● **Given text**
Rethinking access to justice in Austerity Britain
In his famous Concept of Law, H.L.A Hart correctly identifies critical flaws in J.L Austin’s “command theory” of legal authority. For Austin, law is separated from cultural and moral norms by the threat of sanction from a sovereign. A norm is made law when it comes at gunpoint with a fierce enough “or else” attached. For modern day liberal democracies, this is simply inaccurate. Hart noted that some areas of law, such as contract or company law, seek not only to impose restrictions on our liberties, but to facilitate instrumental goods. Moreover, democratic institutions seek legitimacy through their moral authority; the notion that even if a law is substantially unjust, the democratic process and multiple channels of scrutiny confer authority to the English legal system.

● **Data extract**
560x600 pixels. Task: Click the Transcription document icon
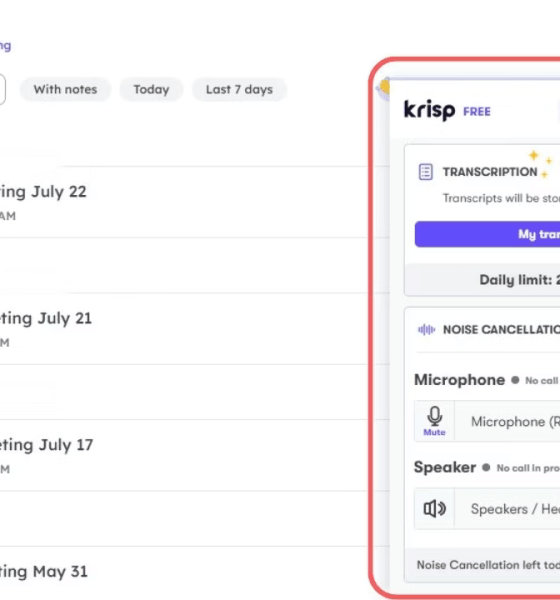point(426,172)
...
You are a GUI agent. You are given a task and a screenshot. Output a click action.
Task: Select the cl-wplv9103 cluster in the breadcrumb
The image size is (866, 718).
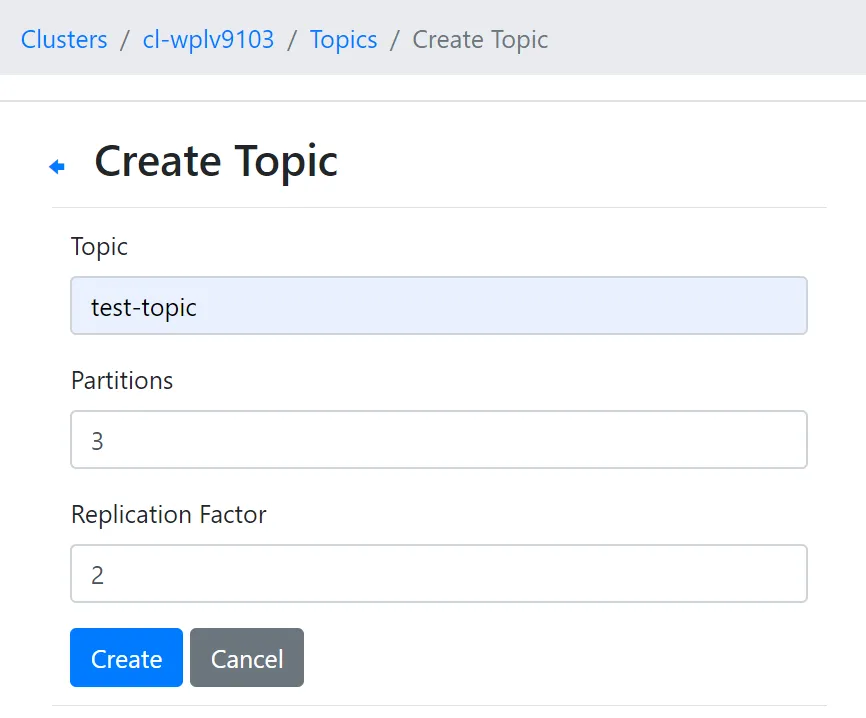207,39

● **What you need to do**
- A) In the passage on access to justice, which sentences contain the lower-case word "law"? Copy each of them in full.
- B) Print the part of the passage on access to justice that starts at the words containing "Rethinking access to" and stops after "English legal system.".

● **Exercise solutions**
- A)
For Austin, law is separated from cultural and moral norms by the threat of sanction from a sovereign.
A norm is made law when it comes at gunpoint with a fierce enough “or else” attached.
Hart noted that some areas of law, such as contract or company law, seek not only to impose restrictions on our liberties, but to facilitate instrumental goods.
Moreover, democratic institutions seek legitimacy through their moral authority; the notion that even if a law is substantially unjust, the democratic process and multiple channels of scrutiny confer authority to the English legal system.

- B)
Rethinking access to justice in Austerity Britain
In his famous Concept of Law, H.L.A Hart correctly identifies critical flaws in J.L Austin’s “command theory” of legal authority. For Austin, law is separated from cultural and moral norms by the threat of sanction from a sovereign. A norm is made law when it comes at gunpoint with a fierce enough “or else” attached. For modern day liberal democracies, this is simply inaccurate. Hart noted that some areas of law, such as contract or company law, seek not only to impose restrictions on our liberties, but to facilitate instrumental goods. Moreover, democratic institutions seek legitimacy through their moral authority; the notion that even if a law is substantially unjust, the democratic process and multiple channels of scrutiny confer authority to the English legal system.